### Exercise description
Only the lines from the one containing "The width and" to the end of the data below belong in the answer, each repeated exactly; no pictures.

━━━━━━━━━━━━━━━━

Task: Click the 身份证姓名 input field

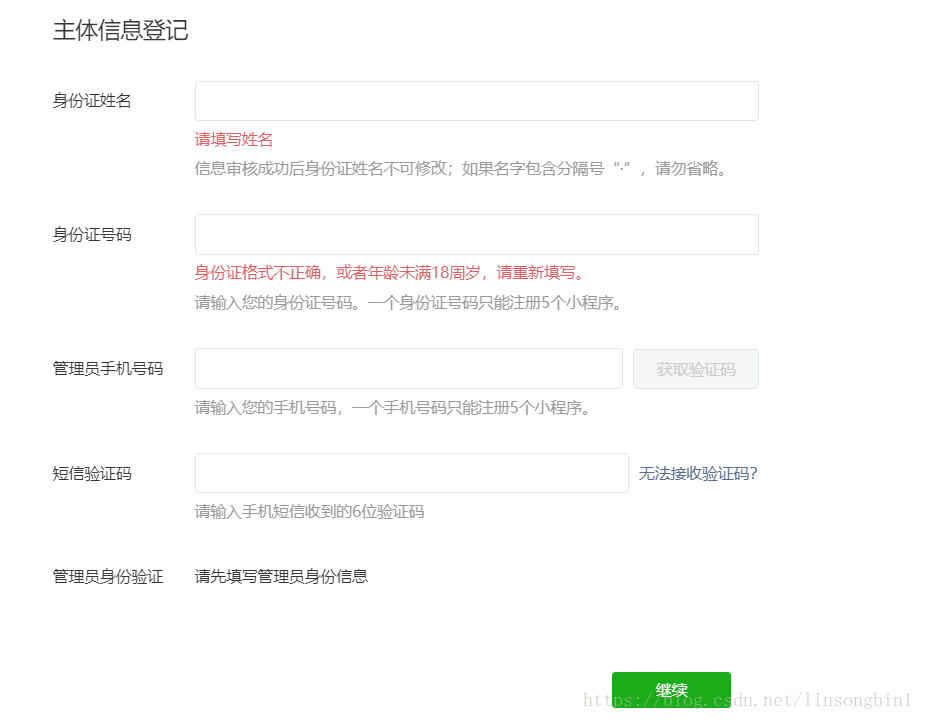Action: click(x=477, y=101)
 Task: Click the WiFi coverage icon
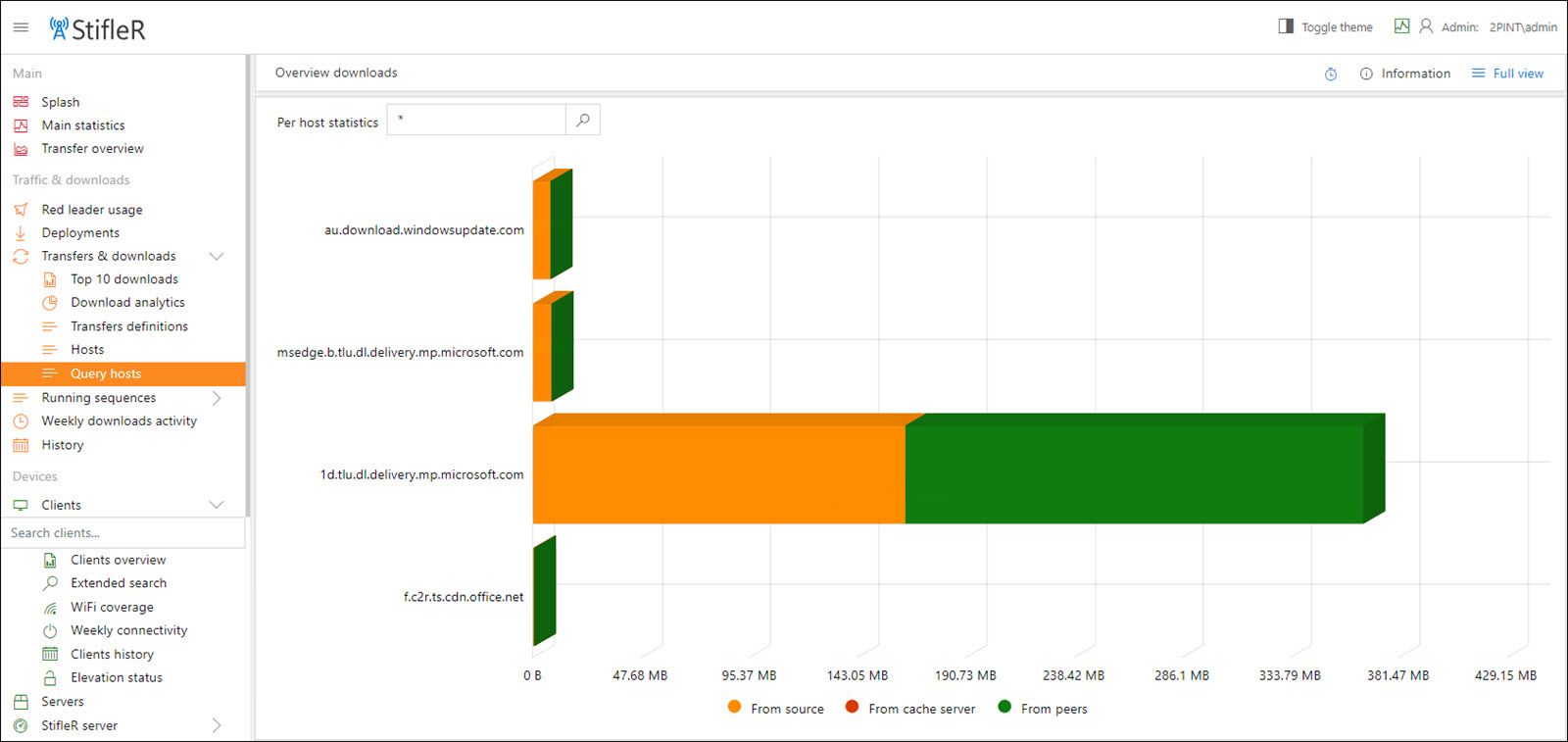[x=50, y=608]
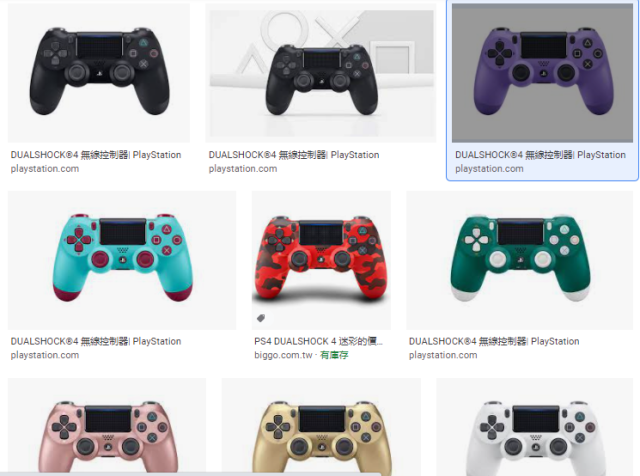Click the DUALSHOCK®4 title under the purple controller
This screenshot has height=476, width=640.
tap(540, 155)
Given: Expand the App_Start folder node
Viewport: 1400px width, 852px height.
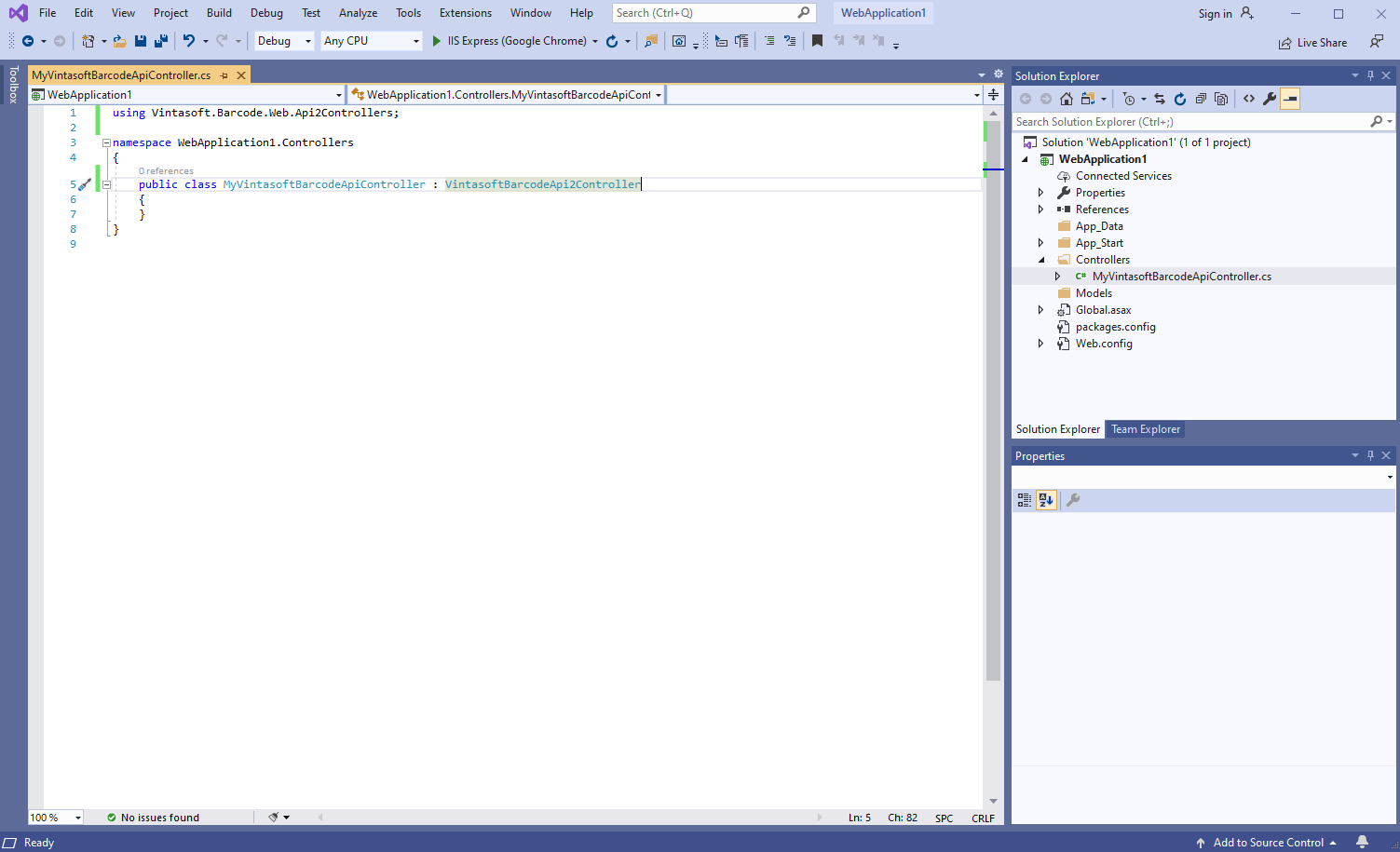Looking at the screenshot, I should [x=1041, y=243].
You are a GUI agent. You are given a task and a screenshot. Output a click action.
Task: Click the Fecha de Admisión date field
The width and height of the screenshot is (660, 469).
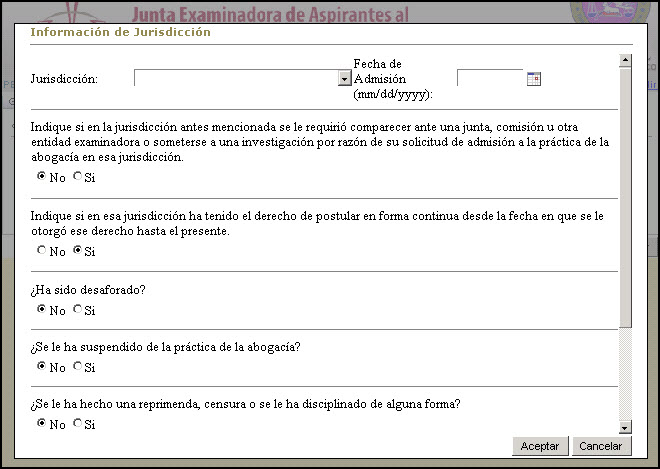click(489, 79)
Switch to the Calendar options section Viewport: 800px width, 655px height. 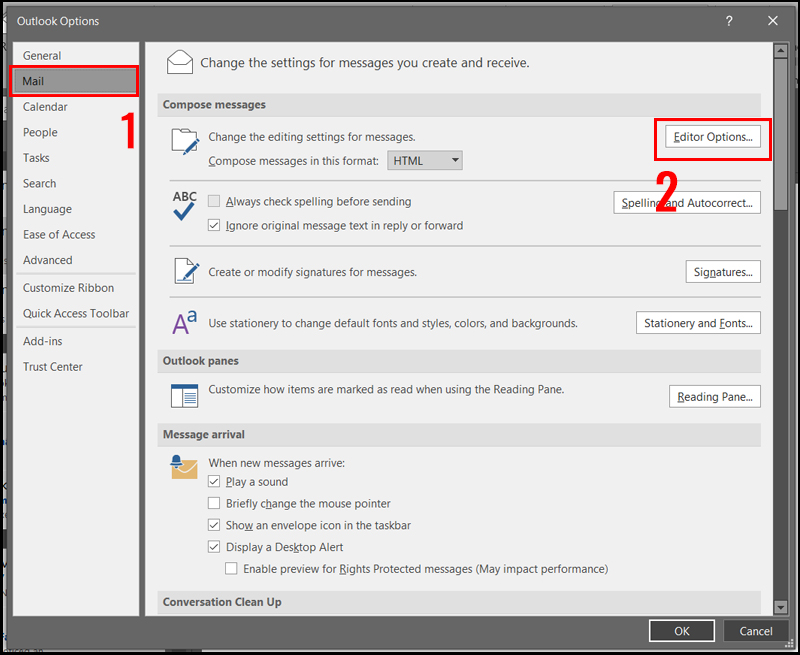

━━━━━━━━━━━━━━━━

### Your response
The width and height of the screenshot is (660, 469).
click(489, 79)
Switch to the Calendar options section Viewport: 800px width, 655px height. 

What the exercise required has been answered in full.